By this definition, propaganda can be intentionally or unintentionally spread, with the repercussions being an uninformed/misinformed public . This is the basis for my ‘Data Propaganda’ series, to look past opinion, let the data dictate the story, and accurately represent the data.
Much like statistics, data discusses precise numbers and can sound quite authoritative. Therefore, we are more likely to instantly believe this information, rather than question it. Examples of data propaganda can be found in just about any media fixture, and any environment. Advertising, sports, and news outlets among others are in frequent violation of presenting data in a way that is inaccurate or oversimplified. Though data propaganda exists in areas other than data visualization, this is an area in which there is great power in changing it. Below are some common data propaganda pitfalls, and how to avoid these in your own data visualizations.
Truncated Axes
One of the most common ways that data visualizations are skewed is by using a truncated axis. This is when an axis has been altered to start at a number other than zero. Below, the price of a certain (imaginary) cereal is represented over 13 months, but notice the axis starts at $3.10. While this may make sense in some cases, beware; setting your axis to a fixed range to visualize your data may cause more undue panic than is intended. The volatile ups and downs dramatize the changes throughout the year.

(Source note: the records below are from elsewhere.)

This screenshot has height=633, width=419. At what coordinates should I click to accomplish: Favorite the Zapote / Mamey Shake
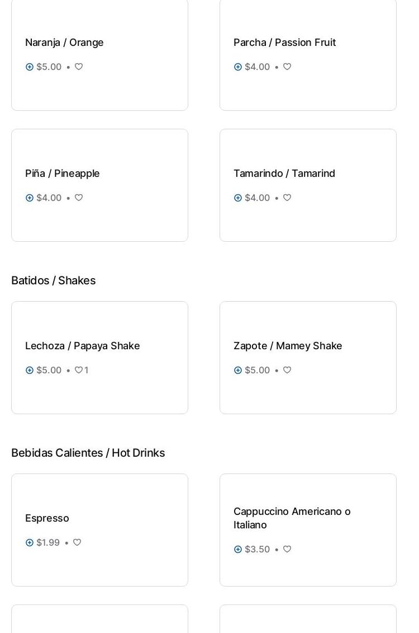tap(287, 371)
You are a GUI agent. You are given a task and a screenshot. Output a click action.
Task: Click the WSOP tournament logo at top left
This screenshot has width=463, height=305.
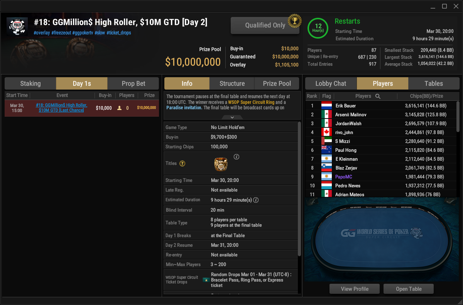coord(17,26)
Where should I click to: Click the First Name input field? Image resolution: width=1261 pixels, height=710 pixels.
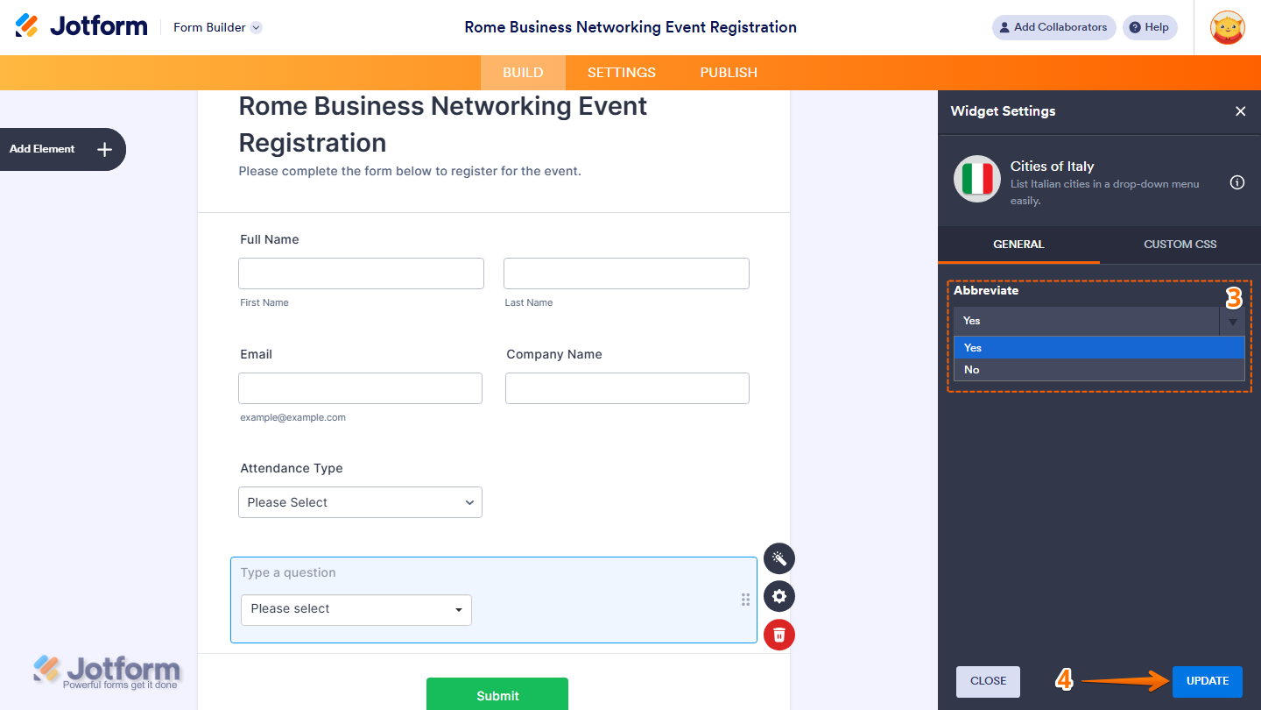tap(361, 273)
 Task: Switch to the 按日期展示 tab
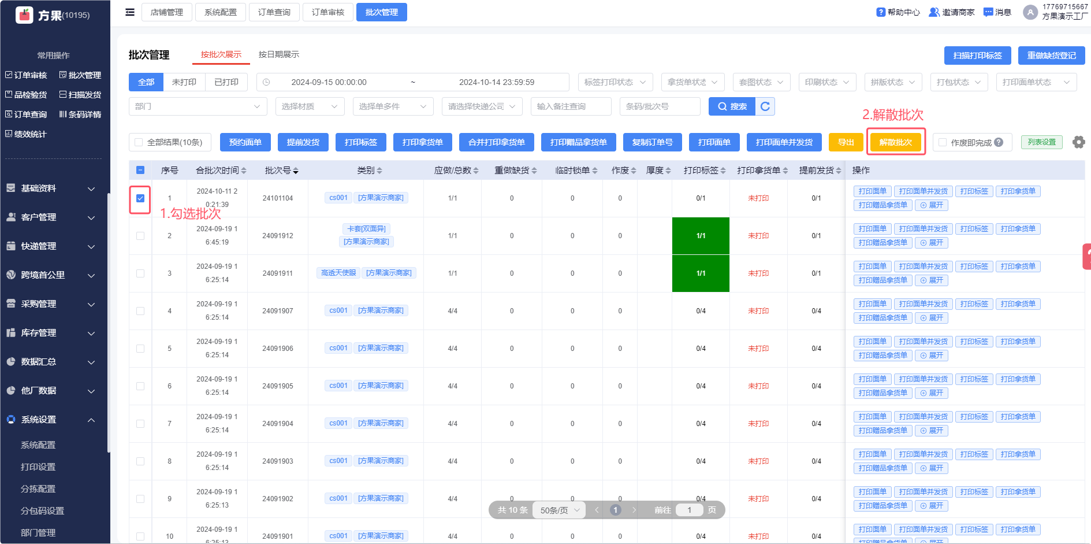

Let’s take another approach; Try changing the width of your chart to show volatility in price over time to more of a sparkline. This accomplishes a similar effect without distorting the view of the data. For more on sparklines, visit our Tableau 201: How To Make Sparklines post.
Scale
Scale, or relative size, is a surprisingly often overlooked component to accurate data visualization. This is regularly a tactic used to exaggerate differences between two data points to further a story or cause. The difference in some cases is more subtle or hard to tell. In the bubble chart below, the 2014 bubble shows 40 units – twice the amount in the 2013 bubble, and 2012 at 15 units. However, the relative size of the 2014 bubble is larger than two times (2.375) as big as the 2013 bubble, and the 2012 bubble appears much smaller than 2013, despite only having a difference of 5 units.

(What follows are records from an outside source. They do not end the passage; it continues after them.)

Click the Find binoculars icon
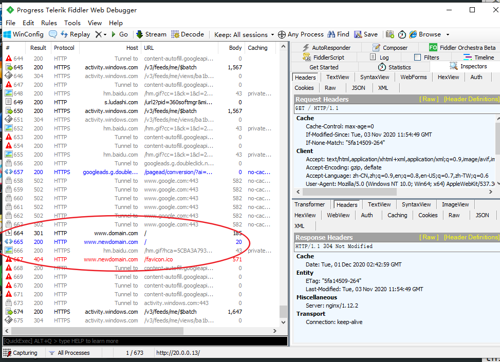This screenshot has height=362, width=500. coord(330,34)
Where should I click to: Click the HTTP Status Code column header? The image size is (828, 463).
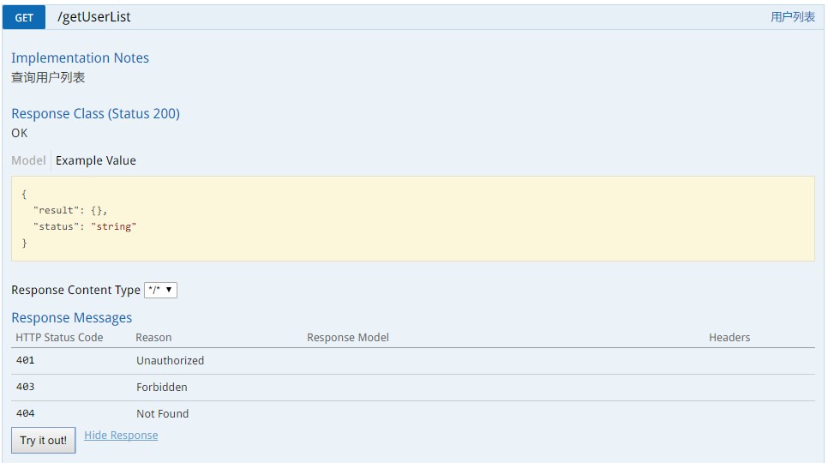coord(59,338)
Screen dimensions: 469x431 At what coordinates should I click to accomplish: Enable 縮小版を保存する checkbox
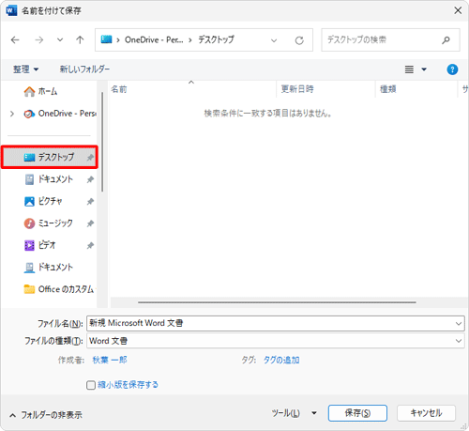tap(91, 385)
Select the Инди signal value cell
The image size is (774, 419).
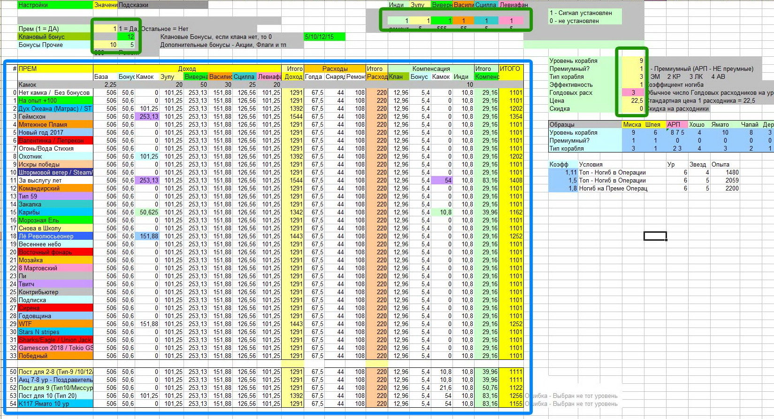coord(398,21)
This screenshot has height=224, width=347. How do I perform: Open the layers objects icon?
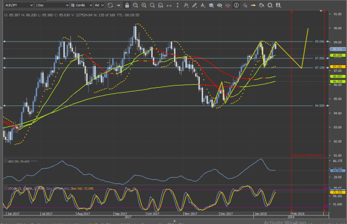(211, 5)
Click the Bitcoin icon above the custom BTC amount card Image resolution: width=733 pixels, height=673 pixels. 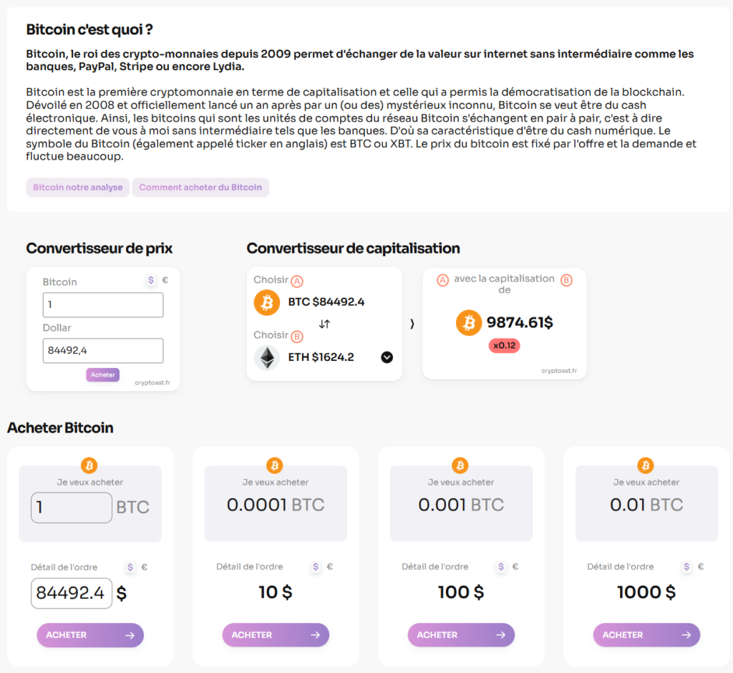(x=89, y=465)
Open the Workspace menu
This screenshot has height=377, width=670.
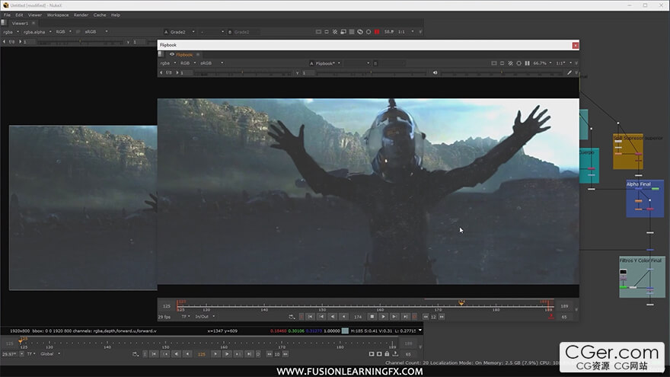(x=57, y=14)
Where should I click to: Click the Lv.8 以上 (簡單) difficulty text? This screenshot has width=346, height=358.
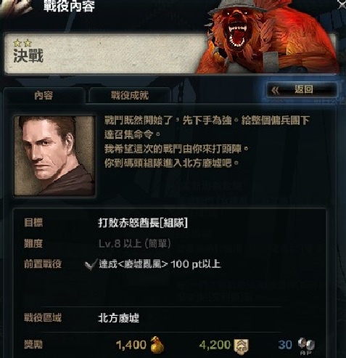point(135,243)
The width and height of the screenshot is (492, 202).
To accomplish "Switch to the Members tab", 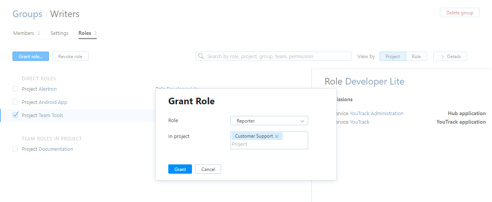I will (24, 33).
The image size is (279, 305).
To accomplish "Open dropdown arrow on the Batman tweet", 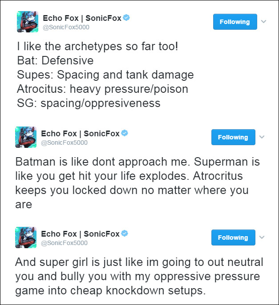I will (262, 137).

To correct this, the author should scale shapes to be sized relative to the other shapes in the view. To add context, you can also color your shapes by the same data used to determine the size. For example, the 2014 bubble in this example is both sized and shaded to scale. For more data visualization tips on color, visit our Leverage Color post.
Selective Sampling
Another way that true data can be made to be misleading is selecting only data points that support a certain narrative. Let’s take that cereal example again, but look at only the last 3 months of 2014. One could say that the price has risen 8% and increased by 26 cents.
This could sound like a significant increase, but when looking at the year over year data, the price of the cereal was the same in December 2013, as it was in December 2014, with relatively little fluctuation throughout the year. Looking at a larger data set over time gives context to not only the visualization, but also the story the data is telling as a whole.
Data propaganda has a large reach, and it can be hard to address without being labeled as a skeptic, pessimist, or conspirator of sorts. However, as an analyst, it is necessary to question the material presented to you, and by doing this you counter data propaganda. Keep fighting the good fight you data enthusiasts, truth seekers, and myth busters!